Geçen gün oturuyoruz, birkaç Gazeteci…

Konuşuyoruz…

Ankara’yı…
Türkiye’yi…
Seçimleri…
Tercihleri…
Olasılıkları…
Olabilecekleri…
Hesaplaşmaları…
Biriken korkuları…
Yükseltilen sloganları…
Şimdiden derinleşen cepheleri…

Bir tanesi dedi ki;

-
Erdoğan, kazanmayı ‘bilen’ biri ! Bunu ona sağlayan şey, hangi yolu izlemesi gerektiğini bilmesinden ! İzleyeceği olası tüm yolların dinamiklerini kontrol edebiliyor olmasından ! Hatta buna dair oyunun kurallarını istediği gibi sıfırlayıp, yeniden kural koyabilecek güce sahip olmasından !
-

Haklı !

Sanırım, muhalif partilerin, ki özellikle de 6’lı Masa’nın en kritik konuşma başlıklarından birinin Seçim Güvenliği olması da bundan !

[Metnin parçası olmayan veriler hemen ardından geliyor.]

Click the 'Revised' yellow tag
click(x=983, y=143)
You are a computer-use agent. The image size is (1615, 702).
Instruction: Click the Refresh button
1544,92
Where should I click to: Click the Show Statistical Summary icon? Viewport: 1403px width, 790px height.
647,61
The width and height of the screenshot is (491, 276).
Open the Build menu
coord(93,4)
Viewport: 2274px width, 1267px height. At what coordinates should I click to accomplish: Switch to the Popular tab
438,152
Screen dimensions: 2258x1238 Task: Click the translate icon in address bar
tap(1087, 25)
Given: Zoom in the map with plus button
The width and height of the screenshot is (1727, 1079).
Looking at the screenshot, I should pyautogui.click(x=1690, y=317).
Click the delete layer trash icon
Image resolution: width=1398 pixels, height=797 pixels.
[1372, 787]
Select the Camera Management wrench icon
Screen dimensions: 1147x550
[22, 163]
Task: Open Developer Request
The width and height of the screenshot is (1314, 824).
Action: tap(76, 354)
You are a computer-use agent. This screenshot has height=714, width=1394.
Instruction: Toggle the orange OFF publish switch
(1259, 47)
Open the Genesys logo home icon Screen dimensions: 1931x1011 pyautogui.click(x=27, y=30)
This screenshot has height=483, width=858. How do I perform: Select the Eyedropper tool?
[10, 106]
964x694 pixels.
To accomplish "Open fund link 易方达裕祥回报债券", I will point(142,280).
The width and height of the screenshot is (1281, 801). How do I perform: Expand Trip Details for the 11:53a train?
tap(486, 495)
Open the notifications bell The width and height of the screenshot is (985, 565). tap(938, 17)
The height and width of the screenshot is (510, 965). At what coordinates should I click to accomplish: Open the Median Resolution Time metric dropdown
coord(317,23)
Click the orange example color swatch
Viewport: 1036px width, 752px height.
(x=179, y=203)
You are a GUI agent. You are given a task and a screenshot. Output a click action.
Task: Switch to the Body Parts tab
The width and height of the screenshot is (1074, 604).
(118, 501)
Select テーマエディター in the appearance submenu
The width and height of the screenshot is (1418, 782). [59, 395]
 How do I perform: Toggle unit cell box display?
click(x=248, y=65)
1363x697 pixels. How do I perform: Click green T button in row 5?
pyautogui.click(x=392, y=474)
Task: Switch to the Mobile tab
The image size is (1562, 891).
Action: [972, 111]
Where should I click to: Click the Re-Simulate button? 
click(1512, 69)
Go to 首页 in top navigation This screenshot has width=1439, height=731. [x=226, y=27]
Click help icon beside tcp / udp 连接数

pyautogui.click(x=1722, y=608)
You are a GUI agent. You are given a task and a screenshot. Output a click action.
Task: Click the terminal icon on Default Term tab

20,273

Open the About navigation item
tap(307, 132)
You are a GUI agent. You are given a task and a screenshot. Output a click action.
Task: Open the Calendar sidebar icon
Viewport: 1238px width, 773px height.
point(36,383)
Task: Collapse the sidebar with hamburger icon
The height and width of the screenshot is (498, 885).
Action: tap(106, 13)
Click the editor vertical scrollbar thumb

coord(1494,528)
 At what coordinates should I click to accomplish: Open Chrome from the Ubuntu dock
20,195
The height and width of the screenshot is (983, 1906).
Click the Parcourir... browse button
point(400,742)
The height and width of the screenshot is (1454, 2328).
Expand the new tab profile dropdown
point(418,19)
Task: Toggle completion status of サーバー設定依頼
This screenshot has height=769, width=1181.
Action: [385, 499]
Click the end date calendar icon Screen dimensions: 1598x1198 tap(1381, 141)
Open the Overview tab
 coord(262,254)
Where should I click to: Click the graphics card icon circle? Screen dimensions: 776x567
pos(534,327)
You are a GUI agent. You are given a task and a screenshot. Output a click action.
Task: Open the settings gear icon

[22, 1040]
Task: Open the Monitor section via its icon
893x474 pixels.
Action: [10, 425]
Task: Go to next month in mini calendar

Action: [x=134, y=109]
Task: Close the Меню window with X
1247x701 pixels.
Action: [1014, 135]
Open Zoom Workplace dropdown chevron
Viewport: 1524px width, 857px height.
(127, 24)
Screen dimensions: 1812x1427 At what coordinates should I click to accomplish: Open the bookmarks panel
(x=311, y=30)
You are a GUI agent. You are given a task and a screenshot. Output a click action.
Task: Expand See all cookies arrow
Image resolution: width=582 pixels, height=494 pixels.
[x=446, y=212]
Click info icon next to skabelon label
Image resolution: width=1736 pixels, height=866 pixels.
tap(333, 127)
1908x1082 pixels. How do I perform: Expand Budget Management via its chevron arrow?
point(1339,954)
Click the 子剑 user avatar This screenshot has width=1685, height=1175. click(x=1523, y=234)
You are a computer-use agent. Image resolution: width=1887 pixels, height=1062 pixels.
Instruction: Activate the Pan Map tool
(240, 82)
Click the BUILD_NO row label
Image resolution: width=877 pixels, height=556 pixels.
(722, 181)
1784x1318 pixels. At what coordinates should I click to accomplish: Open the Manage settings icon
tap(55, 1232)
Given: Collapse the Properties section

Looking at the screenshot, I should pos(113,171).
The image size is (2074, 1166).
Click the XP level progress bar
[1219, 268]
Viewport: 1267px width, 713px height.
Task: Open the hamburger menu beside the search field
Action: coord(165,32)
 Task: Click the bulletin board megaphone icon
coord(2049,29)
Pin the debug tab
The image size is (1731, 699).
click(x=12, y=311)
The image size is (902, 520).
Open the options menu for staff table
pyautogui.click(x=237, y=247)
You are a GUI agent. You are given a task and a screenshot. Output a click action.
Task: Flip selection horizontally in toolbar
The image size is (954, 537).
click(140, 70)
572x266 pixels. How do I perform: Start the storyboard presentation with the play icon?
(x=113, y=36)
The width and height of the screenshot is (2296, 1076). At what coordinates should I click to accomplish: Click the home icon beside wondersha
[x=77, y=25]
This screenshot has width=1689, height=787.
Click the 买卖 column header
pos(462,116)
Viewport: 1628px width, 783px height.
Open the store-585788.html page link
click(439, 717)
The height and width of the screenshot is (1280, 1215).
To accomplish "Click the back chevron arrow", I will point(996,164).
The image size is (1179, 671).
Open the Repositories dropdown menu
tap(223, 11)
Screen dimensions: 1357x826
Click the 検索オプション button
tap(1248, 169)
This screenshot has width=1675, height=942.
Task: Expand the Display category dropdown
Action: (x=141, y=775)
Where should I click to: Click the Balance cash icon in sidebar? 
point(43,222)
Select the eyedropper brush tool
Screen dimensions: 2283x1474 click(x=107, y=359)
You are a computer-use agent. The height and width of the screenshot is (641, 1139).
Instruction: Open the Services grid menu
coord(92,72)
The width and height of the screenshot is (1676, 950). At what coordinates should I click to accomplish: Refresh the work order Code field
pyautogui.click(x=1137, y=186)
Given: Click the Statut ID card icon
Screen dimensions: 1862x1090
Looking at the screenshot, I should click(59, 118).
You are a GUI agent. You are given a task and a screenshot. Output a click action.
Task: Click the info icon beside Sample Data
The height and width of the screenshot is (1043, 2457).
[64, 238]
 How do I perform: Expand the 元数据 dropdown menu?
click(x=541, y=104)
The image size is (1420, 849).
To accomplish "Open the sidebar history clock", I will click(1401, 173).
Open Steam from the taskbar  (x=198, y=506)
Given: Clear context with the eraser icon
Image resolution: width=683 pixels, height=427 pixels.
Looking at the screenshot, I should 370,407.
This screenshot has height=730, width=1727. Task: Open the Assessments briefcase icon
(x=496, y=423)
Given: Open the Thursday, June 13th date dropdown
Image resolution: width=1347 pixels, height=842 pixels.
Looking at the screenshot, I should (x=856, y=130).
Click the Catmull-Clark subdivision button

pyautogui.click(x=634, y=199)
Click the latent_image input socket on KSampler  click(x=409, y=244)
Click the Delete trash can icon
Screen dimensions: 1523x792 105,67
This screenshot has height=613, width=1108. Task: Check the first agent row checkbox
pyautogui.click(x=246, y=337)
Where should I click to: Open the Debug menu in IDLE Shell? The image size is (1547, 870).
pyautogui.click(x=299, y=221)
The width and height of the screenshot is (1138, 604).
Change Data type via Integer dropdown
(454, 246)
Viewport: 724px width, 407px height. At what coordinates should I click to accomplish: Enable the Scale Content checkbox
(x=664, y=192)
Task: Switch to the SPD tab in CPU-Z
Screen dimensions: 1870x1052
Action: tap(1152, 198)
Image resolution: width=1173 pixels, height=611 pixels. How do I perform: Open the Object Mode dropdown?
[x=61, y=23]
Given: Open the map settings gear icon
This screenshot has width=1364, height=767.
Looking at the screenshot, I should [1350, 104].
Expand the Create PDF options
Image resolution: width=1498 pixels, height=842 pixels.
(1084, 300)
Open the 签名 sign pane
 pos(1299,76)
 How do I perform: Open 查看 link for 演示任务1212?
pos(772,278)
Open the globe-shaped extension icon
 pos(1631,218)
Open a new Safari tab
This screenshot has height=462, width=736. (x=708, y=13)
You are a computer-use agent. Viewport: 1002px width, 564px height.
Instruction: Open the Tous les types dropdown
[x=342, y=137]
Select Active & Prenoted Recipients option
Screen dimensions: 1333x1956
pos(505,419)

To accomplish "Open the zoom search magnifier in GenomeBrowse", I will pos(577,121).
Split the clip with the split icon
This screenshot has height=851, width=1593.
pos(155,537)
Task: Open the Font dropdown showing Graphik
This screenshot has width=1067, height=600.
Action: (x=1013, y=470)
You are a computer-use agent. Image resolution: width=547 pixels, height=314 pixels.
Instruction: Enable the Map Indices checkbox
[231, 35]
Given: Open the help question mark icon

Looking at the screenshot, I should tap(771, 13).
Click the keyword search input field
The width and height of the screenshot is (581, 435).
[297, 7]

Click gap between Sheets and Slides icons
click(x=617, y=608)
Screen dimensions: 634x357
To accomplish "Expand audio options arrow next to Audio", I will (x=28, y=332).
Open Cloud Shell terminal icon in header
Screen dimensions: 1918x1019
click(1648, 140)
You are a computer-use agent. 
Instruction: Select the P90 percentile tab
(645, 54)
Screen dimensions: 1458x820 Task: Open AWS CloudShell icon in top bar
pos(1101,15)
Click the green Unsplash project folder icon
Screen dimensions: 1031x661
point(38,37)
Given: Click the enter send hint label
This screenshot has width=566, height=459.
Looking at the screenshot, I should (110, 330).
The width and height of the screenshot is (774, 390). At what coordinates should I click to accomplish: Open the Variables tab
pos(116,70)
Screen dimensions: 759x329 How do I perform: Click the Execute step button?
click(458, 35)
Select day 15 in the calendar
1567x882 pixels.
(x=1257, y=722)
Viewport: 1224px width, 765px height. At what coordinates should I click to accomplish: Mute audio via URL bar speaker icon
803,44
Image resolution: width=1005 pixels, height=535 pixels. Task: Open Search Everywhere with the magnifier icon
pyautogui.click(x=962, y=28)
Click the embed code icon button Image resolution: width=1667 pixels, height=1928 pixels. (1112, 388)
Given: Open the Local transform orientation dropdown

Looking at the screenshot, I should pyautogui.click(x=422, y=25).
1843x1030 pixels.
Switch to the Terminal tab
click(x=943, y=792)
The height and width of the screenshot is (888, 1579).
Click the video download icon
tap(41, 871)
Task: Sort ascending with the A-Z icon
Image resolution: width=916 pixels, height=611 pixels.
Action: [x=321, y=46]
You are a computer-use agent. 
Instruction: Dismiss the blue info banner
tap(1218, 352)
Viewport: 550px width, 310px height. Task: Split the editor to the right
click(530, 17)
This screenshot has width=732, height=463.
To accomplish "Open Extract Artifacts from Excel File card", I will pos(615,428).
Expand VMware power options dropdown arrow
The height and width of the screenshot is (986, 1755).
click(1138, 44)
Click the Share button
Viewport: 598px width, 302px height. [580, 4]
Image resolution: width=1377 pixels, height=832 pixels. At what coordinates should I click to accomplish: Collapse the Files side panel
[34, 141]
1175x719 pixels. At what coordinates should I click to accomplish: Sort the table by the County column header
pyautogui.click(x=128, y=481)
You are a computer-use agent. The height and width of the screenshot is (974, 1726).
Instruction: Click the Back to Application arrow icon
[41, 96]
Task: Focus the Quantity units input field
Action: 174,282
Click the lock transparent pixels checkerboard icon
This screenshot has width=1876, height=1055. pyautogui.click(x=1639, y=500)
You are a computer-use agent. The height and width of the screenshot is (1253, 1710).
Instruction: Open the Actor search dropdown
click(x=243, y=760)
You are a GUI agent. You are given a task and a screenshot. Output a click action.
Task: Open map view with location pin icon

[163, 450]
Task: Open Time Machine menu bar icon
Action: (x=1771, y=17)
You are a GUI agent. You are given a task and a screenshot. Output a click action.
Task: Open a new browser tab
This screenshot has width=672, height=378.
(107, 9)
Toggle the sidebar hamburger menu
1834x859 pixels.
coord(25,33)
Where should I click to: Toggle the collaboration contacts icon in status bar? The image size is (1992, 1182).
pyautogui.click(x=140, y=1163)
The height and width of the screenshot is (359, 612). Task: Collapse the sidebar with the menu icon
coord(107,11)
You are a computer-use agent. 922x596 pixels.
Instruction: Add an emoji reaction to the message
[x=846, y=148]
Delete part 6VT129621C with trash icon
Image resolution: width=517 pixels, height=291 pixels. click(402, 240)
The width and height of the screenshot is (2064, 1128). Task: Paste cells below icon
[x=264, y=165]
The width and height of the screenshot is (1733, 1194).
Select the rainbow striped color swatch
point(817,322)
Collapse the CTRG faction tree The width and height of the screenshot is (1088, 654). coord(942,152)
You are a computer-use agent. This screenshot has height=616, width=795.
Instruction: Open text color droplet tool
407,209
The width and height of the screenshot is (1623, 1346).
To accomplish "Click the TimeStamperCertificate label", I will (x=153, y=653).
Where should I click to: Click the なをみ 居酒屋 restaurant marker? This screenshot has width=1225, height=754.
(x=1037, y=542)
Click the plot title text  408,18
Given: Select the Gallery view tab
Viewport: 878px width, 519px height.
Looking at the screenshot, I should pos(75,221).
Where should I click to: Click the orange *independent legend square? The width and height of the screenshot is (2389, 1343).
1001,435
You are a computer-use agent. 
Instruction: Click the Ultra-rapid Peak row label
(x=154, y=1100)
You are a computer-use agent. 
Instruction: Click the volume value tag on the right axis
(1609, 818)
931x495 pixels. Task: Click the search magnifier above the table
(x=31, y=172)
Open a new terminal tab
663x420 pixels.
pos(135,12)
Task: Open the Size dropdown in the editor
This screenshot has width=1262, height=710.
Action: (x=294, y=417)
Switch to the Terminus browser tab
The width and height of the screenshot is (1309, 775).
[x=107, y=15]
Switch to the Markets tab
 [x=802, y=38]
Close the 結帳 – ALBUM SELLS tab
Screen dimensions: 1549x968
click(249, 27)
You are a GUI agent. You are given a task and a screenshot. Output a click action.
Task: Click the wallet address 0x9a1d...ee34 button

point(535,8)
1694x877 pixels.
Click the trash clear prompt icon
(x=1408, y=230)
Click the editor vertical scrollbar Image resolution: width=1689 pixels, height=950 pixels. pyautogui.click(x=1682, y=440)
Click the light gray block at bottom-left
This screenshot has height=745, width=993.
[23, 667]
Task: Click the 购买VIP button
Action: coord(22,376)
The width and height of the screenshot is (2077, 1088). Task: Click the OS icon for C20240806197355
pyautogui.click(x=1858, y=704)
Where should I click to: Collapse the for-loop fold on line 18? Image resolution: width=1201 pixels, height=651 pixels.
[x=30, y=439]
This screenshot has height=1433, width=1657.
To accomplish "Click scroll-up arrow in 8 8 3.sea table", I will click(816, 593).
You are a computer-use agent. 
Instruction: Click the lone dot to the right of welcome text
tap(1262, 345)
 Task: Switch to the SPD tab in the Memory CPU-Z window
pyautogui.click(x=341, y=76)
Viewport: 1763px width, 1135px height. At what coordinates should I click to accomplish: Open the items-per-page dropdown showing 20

Devam ediyoruz konuşmalara…
Sıra, bir başkasında, bir başka tespitte !

-
Ulusal denen medyayı YANDAŞLAŞTIRMA politikasında başarılı bir süreç işleten ve bu konuda, bir zamanların marka muhalif gazetelerini bile AYNI MANŞETLERLE çıkartabilme gücüne sahip bugünkü iktidar, seçimlere hazırlanıyor ! Yerel medyayı resmi ilanlar üzerinden kontrol etme, hatta zayıflatma politikası çok etkili olamadı belki ama… Daha etkili, vatandaşın gündelik hayatının düşünce kalıplarını zaman zaman kıran, parçalayan, şekillendiren sosyal medya için de benzer bir yol izliyor ! Garip bir şekilde, SUÇ ve SUÇLU yaratan bir kanun hazırlığı yapılıyor ! Gazetecileri, bu alanda yapacakları haberleri üzerinden gözaltına aldıracak, tutuklatacak mekanizmalara hayat veriliyor ! MUĞLAK, anlamı, ucu açık ifadeler, hep buna dair ! SÜRTÜK kelimesi için bir tanesinin konuşmadığı bir ülkede, tüm hazırlığın, aslında MUHALİF denen kesimler olduğunu söylemek şaşırtmasın kimseleri !
-

Haklı, ki zaten şaşırtmıyor…
En azından beni şaşırtmıyor…

Ama sanırım, hani hepsinden de öte,

…hepimizin, geride bıraktığını düşündüğü bir gerçeğimiz tartışıldı geçenlerde ! Cumhurbaşkanı adayı kimliğinde NE olmalı, NE olmamalı noktasında biri kalkıp, konuyu, MEZHEP hikayesine demirleyiverdi ! Kimi şaşırmış gibi yaptı ! Kimi konuyu kapatmaya çalıştı, kimi de…

Evet…

Bugüne final yaptıracak kelimelerde sıra !

-
Sonunda, bazen ULU ORTA, bazen İÇTEN İÇE kanayan bir yara açığa çıktı ! Bürokraside, üst düzey makamlara çıkmalarına pek sıcak bakılmayan, orduda, emniyette, kamu idaresinde terfileri engellenen Alevilerden biri, Cumhurbaşkanlığı adaylığına yürüyor…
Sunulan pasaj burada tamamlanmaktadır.